深海のようだと思った。
深海に潜ったことはないから、あくまで「のようだ」としか言えなかったが、とにかく修一にはそう思えた。
貴一は転校生だった。
中学二年の夏に、東京から引っ越してきた。
地元から一度も出たことのない修一にとって、貴一は格好つけた、いけすかない余所者だった。
「へぇ、修一っていうんだ。」
貴一は初めてペアを組んだ体育の授業でそうつぶやいて修一の目を正面から見すえた。
深海のようだ。
貴一の瞳は大きく、黒く、それでいていやに澄んでまっすぐだった。
「俺は貴一。俺らどっちも名前に『一』がつくんだな。これって結構珍しいんじゃね?」
貴一のまったく方言の混じらない標準語は耳に新しく、修一はつられるように「珍しい、かも」とつぶやいた。
「よろしくな、シュウ。」
貴一はそう言って屈託のない笑顔を見せた。
修一と貴一は、ベタベタとつるむわけでもなく、かと言って接しないわけでもないという距離感の友人のまま、同じ地元の高校へ進学した。
貴一の行動がおかしくなったのは、一年生も終わりかけの冬。
「なんで学校こんの。」
修一はある時面と向かって貴一に尋ねた。
「んー…。」
貴一はそれには答えずにぼんやりと道路沿いの細い川を眺めていた。
「お前おらんとさ、学校もあんまおもんないんやけど。」
修一はぶっきらぼうに貴一の背中に向かってつぶやいた。
「そんなこと言ってくれたのシュウが初めてやな。」
貴一の標準語混じりの関西弁はいつもどおり快活で、だからこそなんの真意も汲み取れなかった。
「俺もシュウと会えんとつまらんな。」
「じゃあ、…学校来いよ。」
貴一の顔には真新しい大きな青あざが残っていた。クラスや部活の誰もが何も聞かないうちに、あざや傷は増えていき、それに反比例するように貴一の出席率は下がっていった。
修一はそれについて触れることはなかった。それとなく水を向けても貴一は答えようとはしなかったし、それは紛れもなく「これ以上何も聞いてくれるな」という意味に他ならなかったからだ。
「……俺も行きたいんやけど…、」
貴一は言いよどんで下を向き、唇を噛んだ。何かを迷っているのが見てとれた。
修一は言葉を継ぐのをこらえ、待った。
だが、貴一はその一瞬で決断したようだった。きっぱりと顔を上げ、そしてその目は初めて見たときと同じく真っ黒に澄んでいた。
「……明日は行くからさ。」
貴一はその時、もう彼の中に自分はいないのだと悟った。自分も。他の友人やクラスメイトや、担任教師も………もしかしたら貴一本人すらも。
いや、そもそもはじめから彼の中には誰もいなかったのかもしれない。真っ暗な世界。何も存在せず、暗闇だけがすべてを満たしている。音も、光も、温度も、時間もない。始まりも、終わりもない。
「じゃあ、………また明日。
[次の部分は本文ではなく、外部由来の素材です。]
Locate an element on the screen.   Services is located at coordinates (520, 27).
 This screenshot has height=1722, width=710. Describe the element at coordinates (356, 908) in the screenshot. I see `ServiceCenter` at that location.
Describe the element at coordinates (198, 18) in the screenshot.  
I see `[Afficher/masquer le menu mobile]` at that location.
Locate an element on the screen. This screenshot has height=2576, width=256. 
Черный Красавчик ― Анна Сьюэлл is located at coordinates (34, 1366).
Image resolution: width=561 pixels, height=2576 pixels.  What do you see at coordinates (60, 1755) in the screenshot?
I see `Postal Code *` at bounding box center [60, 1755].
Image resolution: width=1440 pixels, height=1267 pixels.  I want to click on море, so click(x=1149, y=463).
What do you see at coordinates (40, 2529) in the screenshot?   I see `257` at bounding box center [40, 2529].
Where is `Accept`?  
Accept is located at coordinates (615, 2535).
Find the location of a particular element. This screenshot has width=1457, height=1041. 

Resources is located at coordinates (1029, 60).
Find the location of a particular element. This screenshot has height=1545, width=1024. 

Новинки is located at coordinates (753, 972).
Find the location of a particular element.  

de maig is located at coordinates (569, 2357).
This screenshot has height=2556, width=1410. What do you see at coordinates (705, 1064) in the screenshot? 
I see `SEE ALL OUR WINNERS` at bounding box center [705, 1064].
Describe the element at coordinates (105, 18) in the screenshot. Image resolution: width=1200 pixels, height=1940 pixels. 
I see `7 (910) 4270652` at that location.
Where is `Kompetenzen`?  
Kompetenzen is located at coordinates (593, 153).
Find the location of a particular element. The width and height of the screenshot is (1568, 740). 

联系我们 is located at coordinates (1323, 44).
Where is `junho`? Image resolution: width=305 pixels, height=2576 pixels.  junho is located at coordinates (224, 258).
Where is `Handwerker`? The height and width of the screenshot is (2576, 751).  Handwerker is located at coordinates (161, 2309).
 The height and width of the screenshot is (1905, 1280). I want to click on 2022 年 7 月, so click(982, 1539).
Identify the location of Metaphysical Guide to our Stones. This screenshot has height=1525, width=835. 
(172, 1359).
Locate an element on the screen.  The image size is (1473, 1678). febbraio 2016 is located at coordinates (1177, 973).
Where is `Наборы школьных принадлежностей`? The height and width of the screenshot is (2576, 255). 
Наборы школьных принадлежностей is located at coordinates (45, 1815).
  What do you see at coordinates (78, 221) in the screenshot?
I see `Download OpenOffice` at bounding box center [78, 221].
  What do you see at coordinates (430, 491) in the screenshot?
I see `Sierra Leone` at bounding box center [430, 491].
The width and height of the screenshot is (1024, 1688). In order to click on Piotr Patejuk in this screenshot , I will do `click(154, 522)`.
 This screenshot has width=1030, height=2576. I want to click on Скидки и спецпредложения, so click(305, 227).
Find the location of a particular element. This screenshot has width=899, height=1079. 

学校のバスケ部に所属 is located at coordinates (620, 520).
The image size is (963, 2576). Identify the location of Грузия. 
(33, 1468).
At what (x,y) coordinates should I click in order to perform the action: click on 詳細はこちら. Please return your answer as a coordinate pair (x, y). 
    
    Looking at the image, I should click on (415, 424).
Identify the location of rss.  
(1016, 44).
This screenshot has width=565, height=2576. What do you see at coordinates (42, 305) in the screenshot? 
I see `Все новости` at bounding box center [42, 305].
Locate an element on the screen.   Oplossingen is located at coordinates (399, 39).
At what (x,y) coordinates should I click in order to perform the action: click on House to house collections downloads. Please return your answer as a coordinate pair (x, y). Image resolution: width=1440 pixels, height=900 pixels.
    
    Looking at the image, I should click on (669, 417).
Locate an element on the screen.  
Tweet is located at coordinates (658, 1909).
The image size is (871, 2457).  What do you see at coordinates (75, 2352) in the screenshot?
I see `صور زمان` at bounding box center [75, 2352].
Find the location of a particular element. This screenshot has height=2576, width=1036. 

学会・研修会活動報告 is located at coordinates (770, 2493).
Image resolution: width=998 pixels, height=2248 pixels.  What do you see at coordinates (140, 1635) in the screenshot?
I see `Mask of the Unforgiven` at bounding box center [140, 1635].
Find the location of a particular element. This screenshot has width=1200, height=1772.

」
貴一はそう言って軽く手を上げ、微笑んだ。
修一は何も言えず、その場で呆然と立ち尽くした。
このままでは貴一は行ってしまい、そしてそのまま帰ってこないのがわかっているのに、声も出ず体も動かせなかった。
あれから何十年も経った今も修一は夢を見る。
真っ黒に澄んだ瞳。誰も何も映らない、完全な孤独と静寂。
そして、俺はいつまでもあいつと同じ場所には行けないだろう、と確信する。
眠りは深く、深く、深くなり、そして夜に沈んでいく。その中には誰も何も存在せず、暗闇だけがすべてを満たしている。